● **Short problem 1**:
Reproduce word for word the stretch of the D.B. Cooper excerpt from "The hijacking is" through "as it happens.".

● **Document excerpt**:

__________________________________________________

Greg Cox's 2008 novel The 4400: The Vesuvius Prophecy features Cooper (see also the television series The 4400).
The hijacking is a central plot point of the 2021 novel Bloodless by Douglas Preston and Lincoln Child.
D.L. Hynes' 2020 novel The Man in 18-E, the first of a trilogy of fantasy novels involving historical mysteries, features two accidental time-travelers who find themselves in 1971 and, unable to return, decide to travel to Portland to solve the D.B. Cooper case as it happens.

Short stories 
 In the SCP Foundation collaborative writing project, D.B. Cooper is featured in SCP-101 - Hungry Bag. In the short story, the body of Cooper was found in 1979 in the Cascade Mountains alongside SCP-101, having died from blood loss due to the bag biting his arm off and consuming it. Cooper's fate was classified by the SCP Foundation as part of their recovery of SCP-101. Another version of D.B. Cooper is featured in SCP-5017 - Hard Landing, in which Cooper is depicted as an immortal Druid by the name of Cathbhadh who has been fighting against the Foundation for 2000 years.

Comics 

The Dilbert strip for January 17, 1991, featured Dogbert exhibiting Cooper's remains, with the punchline, "He learned that you should never get your parachutes from the same people you're robbing".
The webcomic xkcd has a strip titled "D. B. Cooper", in which it was theorized that actor/director Tommy Wiseau was D. B. Cooper, and had financed his infamous film The Room with the funds from the robbery. A later xkcd strip posited that Cooper had been stranded alive in a tree since his jump.
A 1989 strip from Gary Larson's The Far Side shows "Ben & Vera's Rottweiler Farm" and a bunch of dogs looking up at a man with a parachute with the slogan "The Untold Ending of D.B. Cooper".

Film and television

Film 

 A 1981 adventure movie titled The Pursuit of D. B. Cooper, directed by Roger Spottiswoode and starring Treat Williams as Cooper and Robert Duvall as an insurance investigator pursuing him; based on J. D. Reed's 1980 novel Free Fall.

__________________________________________________

Items from a data source

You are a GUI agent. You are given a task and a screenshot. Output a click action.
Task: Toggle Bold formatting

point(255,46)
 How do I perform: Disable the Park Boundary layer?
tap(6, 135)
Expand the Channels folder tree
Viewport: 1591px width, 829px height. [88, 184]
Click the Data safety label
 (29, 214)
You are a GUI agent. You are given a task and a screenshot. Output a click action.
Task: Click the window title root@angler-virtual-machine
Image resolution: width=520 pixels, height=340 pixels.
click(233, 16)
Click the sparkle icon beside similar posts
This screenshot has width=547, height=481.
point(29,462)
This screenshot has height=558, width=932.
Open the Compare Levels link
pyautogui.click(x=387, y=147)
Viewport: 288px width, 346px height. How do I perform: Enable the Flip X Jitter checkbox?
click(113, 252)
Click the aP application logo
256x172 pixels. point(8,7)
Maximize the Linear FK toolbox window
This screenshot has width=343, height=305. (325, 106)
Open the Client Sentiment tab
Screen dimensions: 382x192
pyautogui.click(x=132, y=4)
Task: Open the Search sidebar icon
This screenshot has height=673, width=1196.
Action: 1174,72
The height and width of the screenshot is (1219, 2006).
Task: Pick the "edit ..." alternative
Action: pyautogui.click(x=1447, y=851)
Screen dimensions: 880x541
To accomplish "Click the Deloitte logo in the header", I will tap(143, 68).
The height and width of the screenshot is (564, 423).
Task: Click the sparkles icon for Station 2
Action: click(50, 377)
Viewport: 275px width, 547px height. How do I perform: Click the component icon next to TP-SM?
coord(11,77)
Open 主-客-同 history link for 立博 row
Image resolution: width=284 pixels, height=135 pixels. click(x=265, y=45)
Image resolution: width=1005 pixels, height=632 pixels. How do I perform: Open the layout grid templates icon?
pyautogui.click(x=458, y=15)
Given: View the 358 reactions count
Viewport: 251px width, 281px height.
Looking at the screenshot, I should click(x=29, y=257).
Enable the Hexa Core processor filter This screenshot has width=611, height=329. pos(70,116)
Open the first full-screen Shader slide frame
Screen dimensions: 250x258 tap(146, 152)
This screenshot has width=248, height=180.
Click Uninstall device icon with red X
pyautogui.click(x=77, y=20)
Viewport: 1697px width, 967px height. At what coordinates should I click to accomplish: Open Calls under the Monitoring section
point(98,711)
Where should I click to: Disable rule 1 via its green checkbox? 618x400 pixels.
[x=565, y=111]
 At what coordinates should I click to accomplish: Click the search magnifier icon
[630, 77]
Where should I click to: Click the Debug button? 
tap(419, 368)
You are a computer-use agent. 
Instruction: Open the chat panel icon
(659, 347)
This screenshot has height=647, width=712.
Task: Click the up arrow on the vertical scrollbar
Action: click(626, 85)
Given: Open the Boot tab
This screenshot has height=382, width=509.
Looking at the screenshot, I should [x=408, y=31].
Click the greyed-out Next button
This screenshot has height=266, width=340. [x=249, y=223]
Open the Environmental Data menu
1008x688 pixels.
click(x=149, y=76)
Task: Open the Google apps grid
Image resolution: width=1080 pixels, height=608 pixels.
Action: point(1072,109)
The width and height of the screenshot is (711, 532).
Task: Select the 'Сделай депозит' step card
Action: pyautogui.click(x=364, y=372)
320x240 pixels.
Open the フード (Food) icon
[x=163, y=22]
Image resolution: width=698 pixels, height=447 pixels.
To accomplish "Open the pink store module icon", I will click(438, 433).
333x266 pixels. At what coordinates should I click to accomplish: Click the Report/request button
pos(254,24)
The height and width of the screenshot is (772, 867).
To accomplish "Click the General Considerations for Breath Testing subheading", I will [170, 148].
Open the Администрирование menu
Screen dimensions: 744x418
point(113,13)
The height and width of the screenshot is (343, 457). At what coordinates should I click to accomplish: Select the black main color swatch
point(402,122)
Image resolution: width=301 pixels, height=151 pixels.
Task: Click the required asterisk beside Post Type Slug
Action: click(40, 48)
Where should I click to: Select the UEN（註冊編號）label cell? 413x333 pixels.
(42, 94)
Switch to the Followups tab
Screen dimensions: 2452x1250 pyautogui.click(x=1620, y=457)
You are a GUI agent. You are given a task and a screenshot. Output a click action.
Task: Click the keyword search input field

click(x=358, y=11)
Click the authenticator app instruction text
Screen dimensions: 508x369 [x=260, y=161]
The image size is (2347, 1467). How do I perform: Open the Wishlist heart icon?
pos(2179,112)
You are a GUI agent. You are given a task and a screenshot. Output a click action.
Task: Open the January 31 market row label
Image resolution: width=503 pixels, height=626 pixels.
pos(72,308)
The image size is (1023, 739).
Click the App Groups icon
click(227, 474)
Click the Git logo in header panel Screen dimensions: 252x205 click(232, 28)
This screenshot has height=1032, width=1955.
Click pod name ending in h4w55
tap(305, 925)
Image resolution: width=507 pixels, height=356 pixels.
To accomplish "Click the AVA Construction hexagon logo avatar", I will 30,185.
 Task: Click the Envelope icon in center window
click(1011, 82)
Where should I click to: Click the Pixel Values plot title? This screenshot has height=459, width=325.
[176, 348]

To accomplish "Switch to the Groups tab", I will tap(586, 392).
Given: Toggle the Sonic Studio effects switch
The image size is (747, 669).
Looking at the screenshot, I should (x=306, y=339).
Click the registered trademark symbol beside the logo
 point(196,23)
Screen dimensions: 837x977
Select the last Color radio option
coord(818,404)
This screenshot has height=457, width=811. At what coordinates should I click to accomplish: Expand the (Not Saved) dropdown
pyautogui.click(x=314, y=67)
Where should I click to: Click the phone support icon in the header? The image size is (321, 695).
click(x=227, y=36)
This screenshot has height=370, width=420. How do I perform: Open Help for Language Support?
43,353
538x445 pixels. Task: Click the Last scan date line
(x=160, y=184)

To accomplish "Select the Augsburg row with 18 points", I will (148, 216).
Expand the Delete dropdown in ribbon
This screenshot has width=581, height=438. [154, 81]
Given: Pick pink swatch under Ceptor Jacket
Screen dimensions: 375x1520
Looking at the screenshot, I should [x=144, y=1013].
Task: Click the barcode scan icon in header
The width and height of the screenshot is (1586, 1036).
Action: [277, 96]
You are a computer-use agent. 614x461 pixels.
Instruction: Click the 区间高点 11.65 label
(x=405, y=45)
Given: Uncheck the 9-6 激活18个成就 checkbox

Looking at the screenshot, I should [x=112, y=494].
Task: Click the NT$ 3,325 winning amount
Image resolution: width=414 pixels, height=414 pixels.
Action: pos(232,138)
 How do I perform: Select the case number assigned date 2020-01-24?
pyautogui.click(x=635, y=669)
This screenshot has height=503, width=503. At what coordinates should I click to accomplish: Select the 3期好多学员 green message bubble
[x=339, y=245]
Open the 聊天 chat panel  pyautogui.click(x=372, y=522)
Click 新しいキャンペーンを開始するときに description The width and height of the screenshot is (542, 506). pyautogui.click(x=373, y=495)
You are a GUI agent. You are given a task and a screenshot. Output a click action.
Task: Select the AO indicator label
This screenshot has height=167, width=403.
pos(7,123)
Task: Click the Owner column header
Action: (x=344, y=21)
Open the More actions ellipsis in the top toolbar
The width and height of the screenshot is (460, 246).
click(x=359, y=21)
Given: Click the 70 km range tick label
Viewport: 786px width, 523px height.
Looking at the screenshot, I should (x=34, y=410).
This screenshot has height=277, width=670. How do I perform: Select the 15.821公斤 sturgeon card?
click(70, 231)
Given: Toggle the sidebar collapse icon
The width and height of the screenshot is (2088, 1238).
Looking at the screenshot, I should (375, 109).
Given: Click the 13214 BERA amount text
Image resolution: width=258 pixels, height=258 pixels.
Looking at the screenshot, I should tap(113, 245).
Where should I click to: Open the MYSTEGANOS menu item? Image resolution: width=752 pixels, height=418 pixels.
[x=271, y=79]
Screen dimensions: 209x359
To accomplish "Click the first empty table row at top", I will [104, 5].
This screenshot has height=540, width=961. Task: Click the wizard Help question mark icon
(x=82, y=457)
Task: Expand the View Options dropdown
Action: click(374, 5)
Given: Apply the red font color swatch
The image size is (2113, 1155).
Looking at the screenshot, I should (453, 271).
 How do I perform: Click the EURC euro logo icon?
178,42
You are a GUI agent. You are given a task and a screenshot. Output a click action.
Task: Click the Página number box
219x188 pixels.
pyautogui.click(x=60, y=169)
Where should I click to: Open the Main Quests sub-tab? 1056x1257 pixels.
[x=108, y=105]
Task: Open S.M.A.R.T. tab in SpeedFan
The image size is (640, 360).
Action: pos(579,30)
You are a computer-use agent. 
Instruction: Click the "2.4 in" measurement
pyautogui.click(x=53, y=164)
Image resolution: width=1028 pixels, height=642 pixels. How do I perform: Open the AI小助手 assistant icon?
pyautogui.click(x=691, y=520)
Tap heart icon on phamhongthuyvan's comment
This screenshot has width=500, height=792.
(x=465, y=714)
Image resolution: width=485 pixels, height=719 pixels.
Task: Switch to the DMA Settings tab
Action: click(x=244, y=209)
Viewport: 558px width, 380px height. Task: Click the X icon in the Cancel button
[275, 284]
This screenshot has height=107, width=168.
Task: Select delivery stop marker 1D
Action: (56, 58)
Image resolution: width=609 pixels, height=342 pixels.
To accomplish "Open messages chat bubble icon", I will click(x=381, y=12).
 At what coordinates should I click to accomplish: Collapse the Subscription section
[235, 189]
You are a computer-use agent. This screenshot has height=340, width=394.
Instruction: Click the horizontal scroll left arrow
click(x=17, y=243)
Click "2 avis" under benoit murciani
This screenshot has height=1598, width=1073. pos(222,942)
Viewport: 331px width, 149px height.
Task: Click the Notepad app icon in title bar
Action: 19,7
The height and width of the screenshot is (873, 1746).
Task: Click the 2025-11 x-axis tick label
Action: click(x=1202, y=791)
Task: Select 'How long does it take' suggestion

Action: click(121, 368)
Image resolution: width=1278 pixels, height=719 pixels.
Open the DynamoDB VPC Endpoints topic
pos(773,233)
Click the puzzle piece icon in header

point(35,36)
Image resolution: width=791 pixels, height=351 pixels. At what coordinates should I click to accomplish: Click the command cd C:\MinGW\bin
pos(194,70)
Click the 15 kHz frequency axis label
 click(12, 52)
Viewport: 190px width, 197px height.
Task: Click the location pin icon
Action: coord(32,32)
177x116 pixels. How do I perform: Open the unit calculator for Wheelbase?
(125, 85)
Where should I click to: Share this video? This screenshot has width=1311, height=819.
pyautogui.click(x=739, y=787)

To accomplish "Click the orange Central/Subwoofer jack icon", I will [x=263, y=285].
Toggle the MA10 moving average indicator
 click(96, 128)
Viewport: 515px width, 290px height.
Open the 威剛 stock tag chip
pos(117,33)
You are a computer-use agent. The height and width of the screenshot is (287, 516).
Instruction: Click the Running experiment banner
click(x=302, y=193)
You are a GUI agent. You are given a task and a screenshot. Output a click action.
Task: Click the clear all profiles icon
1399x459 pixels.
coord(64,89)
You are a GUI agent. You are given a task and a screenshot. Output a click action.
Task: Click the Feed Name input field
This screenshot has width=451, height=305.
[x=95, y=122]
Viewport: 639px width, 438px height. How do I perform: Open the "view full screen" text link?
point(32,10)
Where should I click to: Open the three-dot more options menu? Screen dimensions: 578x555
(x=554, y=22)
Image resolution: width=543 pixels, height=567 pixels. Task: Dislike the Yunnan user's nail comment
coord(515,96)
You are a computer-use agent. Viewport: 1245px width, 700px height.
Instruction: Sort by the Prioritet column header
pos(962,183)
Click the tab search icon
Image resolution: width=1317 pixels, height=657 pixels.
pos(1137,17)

__________________________________________________

● **Short problem 2**:
Identify each line of the records that contains the string "section", treating case as significant.

● **Written answer 1**:
The hijacking is a central plot point of the 2021 novel Bloodless by Douglas Preston and Lincoln Child.
D.L. Hynes' 2020 novel The Man in 18-E, the first of a trilogy of fantasy novels involving historical mysteries, features two accidental time-travelers who find themselves in 1971 and, unable to return, decide to travel to Portland to solve the D.B. Cooper case as it happens.

● **Written answer 2**:
Viewport: 1697px width, 967px height. At what coordinates should I click to accomplish: Open Calls under the Monitoring section
 At what coordinates should I click to accomplish: Collapse the Subscription section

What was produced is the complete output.